On January 30, 9,065 people were counted as homeless in the Denver area, according to the Metro Denver Homeless Initiative. That total is a more than 31.6% increase over the point-in-time count of unhoused people performed in January 2022.
Since January 2020, the number of unhoused people in the metro area has spiked more than 48.5%, according to the Metro Denver Homeless Initiative, or MDHI. It’s a spike many service providers saw coming as the COVID-19 pandemic upended the economy and housing prices continued to surge in the Denver region.
MDHI is the metro area’s federally mandated continuum of care agency around homelessness. It coordinates the annual point-in-time count and tracks other data around homelessness. While the single-night numbers are alarming, Jamie Rife, MDHI’s executive director, stressed in a news release Monday that broader tracking of people interacting with the metro area’s homeless services provider network shows there are likely closer to 28,000 people who have experienced homelessness at least on a short-term basis, over the course of the entire year.
“While the world is no longer in a pandemic, we are beginning to feel the full economic fallout of the COVID-19 era,” Rife said in a statement. “With COVID-19 relief funds for the prevention of homelessness coming to an end, as well as many other COVID-era protections, we’ve seen a sharp increase in the number of eviction filings as more households struggle to pay rent. This, paired with inflation and the increased cost of housing, is resulting in many people falling into homelessness and many being unable to obtain housing.”

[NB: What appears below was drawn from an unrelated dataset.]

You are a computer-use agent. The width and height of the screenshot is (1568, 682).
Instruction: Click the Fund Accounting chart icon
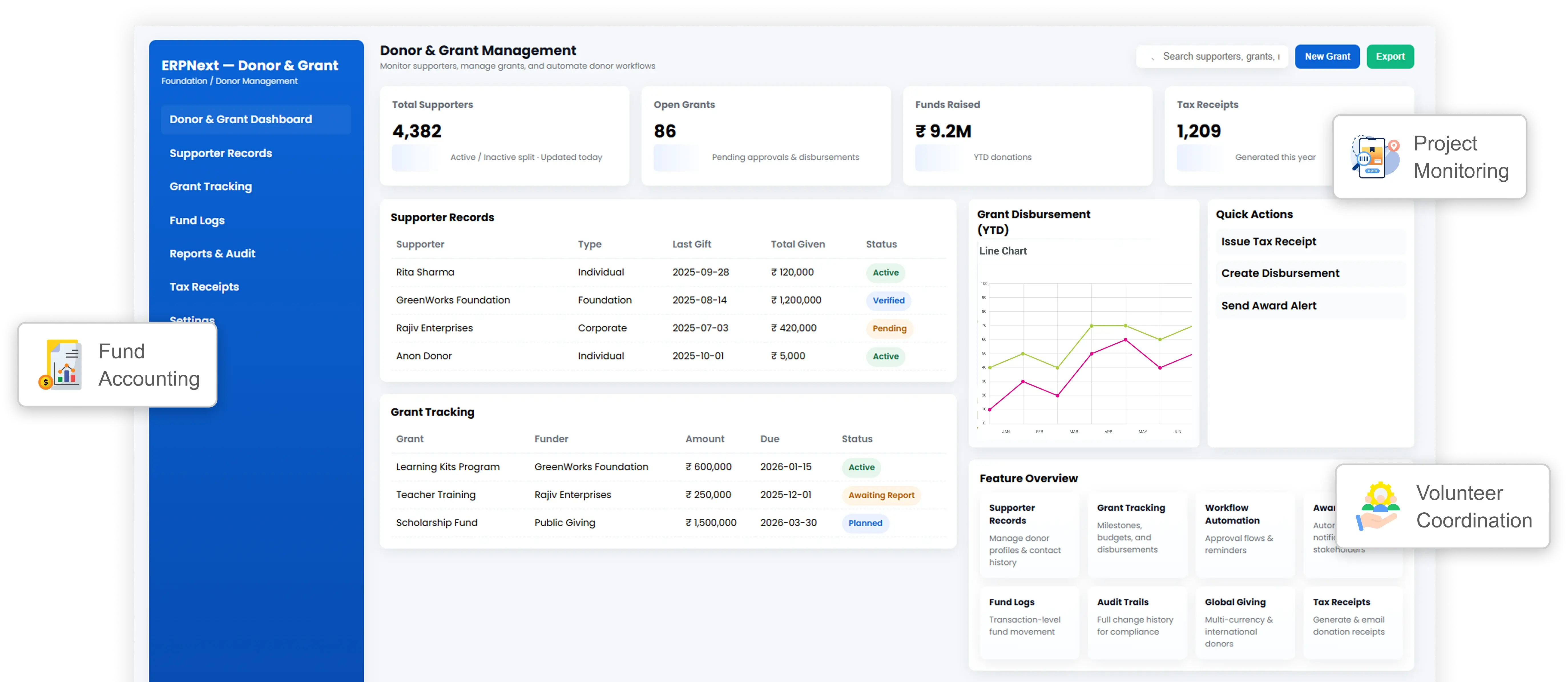click(61, 364)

Once again, the city of Denver — home to most of the metro area’s homeless shelters and service providers — is far and away the leading community for homelessness. Those conducting the count found 5,818 people living unhoused in Denver with the remaining 3,247 people counted spread across Adams (948), Jefferson (854), Boulder (839), Arapahoe (442), Broomfield (92) and Douglas (72) counties.
A majority of the people accounted for during the point-in-time survey — 6,302— were staying in homeless shelters, transitional housing or safe haven programs for people fleeing abuse. But 2,763 were counted as “unsheltered” meaning they were sleeping on the streets or other places not meant for human habitation, according to HDMI.
Again, most of those who were considered unsheltered were found in Denver, 1,423.
Newly sworn mayor Mike Johnston has been using 1,400 as a rough estimate of the number of people living in tent encampments, in cars or other situations that would qualify as unsheltered.
Winning the mayor’s race this year in part on the back of a bold campaign promise to end unsheltered homelessness in his first term in office, Johnston last week declared a state of emergency around homelessness in the city as his first official act in office. That declaration is aimed at knocking down administrative barriers to setting up temporary housing more quickly as Johnston and his administration race to make housing available to at least 1,000 unhoused people by the end of the year.